[Requests]
• A. Answer these questions from the passage on trimming strings in Perl:
(i) Which module does the passage name as one option for trimming in Perl?
(ii) Which two testing modules were used to check the candidate patterns?
(iii) Which of the listed patterns was the one the author usually used?
• B. Continue the passage on trimming strings in Perl from its last line.

[Passage provided]
'''
The quest for the perfect trim function in Perl
2013-10-17 10:49:39 írtaGuys will have been debating about whether there are gek girls or the causes behind the lack of them, and one of the point raised was the lack of will to pursue boring algorithmic questions. Funny that.
Oh, what I wanted to talk about was one of the most boring and simple and everyday things in programming: trimming the leading and trailing spaces from strings (remove them from the beginning and the end, that's it), and the Perl language. At that point all non-programmers and people who cannot speak perl or regular expressions are relieved from duty, go and get some food.
For those that remained, you may well know that there is no "trim" in perl, you usualy either use a module (Text::Trim comes to mind) or actually regexp it yourself. Most people have their favourite.
But they may not be the best ones!
Perlmonks (who are the pros in everything in perl, most of the time) had their run at it several times, but I wasn't quite satisfied about the depth of the analysis. I need the perfect trim!
So - following the Monk mindset - I gathered a few ideas, among my usual one, and threw them in two testing modules, namely Benchmark and Test::More; first to see the speed and second to check corectness. Actually, it's been the other way around: first I have thrown out those which were buggy and benchmarked the rest.
So here are those who did not fail the tests:
grin1 => '$str =~ s/^\s*(.*?)\s*$/$1/;',
mre => '$str =~ s/^\s*((?:.*\S)?)\s*$/$1/;',
silly => '$str =~ s/^\s+//; $str=reverse $str; $str =~ s/^\s+//; $str=reverse $str;',
hellish => '$str =~ s/^\s*//; $str =~ s/\s*$//;',
hellish2=> '$str =~ s/^\s+//; $str =~ s/\s+$//;',
split => '$str =~ s/^\s+|\s+$//g;',
te_tri => '$str =~ s/\A\s+//; $str =~ s/\s+\z//;',
First one was what I usually used, and the rest was advised in various places. The benchmark said:
mre: 13.8181 wallclock secs (13.67 usr + 0.01 sys = 13.68 CPU) @ 730994.15/s (n=10000000)
grin1: 11.2415 wallclock secs (10.81 usr + 0.04 sys = 10.85 CPU) @ 921658.99/s (n=10000000)
'''
Stored data
'''
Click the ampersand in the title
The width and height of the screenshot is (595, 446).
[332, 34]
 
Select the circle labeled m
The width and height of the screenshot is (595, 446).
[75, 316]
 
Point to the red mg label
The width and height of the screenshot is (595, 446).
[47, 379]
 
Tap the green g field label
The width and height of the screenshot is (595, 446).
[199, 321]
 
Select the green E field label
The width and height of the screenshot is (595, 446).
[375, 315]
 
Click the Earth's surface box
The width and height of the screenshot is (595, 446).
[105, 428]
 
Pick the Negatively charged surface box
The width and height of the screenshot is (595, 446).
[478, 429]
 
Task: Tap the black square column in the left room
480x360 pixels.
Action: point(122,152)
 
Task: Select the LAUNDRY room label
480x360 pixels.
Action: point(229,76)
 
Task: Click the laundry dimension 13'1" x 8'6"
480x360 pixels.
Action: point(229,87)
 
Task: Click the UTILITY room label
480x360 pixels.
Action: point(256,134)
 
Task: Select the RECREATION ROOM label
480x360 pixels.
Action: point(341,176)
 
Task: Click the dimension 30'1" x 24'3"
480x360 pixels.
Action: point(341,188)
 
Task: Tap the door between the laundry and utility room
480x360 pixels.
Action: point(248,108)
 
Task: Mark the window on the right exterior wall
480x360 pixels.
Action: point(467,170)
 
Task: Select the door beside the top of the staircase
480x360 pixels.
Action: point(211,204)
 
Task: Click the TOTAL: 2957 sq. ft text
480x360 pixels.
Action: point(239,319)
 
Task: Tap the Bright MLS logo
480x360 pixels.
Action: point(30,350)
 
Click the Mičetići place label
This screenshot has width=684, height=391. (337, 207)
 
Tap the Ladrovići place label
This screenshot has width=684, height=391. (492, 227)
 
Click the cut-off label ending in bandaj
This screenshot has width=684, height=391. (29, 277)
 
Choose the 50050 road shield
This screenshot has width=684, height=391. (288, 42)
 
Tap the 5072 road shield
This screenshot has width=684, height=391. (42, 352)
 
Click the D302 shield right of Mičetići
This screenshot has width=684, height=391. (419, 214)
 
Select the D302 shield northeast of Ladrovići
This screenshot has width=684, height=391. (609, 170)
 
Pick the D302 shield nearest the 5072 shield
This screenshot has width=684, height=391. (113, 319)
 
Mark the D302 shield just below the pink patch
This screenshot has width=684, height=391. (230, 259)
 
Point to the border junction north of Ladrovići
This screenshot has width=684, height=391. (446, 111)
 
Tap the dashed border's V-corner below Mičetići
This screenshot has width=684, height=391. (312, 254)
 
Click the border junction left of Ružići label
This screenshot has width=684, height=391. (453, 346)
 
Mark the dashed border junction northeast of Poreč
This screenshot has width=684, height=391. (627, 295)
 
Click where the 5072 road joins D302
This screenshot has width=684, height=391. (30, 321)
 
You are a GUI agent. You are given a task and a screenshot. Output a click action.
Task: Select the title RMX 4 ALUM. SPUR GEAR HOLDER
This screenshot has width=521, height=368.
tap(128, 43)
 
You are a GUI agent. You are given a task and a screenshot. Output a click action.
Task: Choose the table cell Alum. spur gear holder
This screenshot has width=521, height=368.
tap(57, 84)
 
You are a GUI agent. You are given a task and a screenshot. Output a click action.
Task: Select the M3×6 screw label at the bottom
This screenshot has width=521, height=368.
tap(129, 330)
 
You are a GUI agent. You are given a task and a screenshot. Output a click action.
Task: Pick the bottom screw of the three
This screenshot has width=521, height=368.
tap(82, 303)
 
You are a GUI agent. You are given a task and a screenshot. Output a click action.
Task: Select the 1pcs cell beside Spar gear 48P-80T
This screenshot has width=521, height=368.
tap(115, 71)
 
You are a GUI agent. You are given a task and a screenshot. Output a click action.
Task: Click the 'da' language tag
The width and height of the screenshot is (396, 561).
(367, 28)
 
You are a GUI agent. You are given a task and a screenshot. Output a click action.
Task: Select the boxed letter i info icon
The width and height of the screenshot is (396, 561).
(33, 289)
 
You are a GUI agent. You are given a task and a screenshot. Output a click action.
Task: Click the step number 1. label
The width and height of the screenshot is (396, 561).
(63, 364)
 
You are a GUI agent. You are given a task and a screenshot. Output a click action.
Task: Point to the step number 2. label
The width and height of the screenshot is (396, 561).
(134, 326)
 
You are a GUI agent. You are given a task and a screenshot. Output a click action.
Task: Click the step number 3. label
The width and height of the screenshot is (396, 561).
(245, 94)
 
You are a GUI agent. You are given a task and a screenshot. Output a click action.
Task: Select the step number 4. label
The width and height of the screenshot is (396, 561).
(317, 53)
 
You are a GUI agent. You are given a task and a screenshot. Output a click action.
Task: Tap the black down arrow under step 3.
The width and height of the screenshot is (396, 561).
'''
[Results for the exercise]
• A.
(i) Text::Trim
(ii) Benchmark and Test::More
(iii) grin1

• B.
hellish: 6.81456 wallclock secs ( 6.50 usr + 0.01 sys = 6.51 CPU) @ 1536098.31/s (n=10000000)
silly: 4.13783 wallclock secs ( 4.14 usr + 0.00 sys = 4.14 CPU) @ 2415458.94/s (n=10000000)
hellish2: 1.69636 wallclock secs ( 1.70 usr + 0.00 sys = 1.70 CPU) @ 5882352.94/s (n=10000000)
te_tri: 1.70796 wallclock secs ( 1.70 usr + 0.00 sys = 1.70 CPU) @ 5882352.94/s (n=10000000)
split: 1.03471 wallclock secs ( 1.04 usr + 0.00 sys = 1.04 CPU) @ 9615384.62/s (n=10000000)
which is quite an interesting result. My version was quite a good one until I have removed those which were slower AND buggy. Now not quite that fast anymore.
One important point: this is perl v5.18.1, and it seems that optimalisations in perl code matter.
Due to that may have happened the biggest surprise that hellish code was magnitudes slower than anything else due to many matching failures in matching the ending and now it ran quite good. The silly method gave fast results either which shows how slow the end matching still is.
But to my greatest surprise the winner was the split method using repeated matches, which was faster than the method used in Text::Trim module (which is using the fancy way of the fixed up hellish2 regexp pair), and not by a small margin but almost twice as fast. And, oh, ten times faster than my original. :-)
So now I know what to use. :-)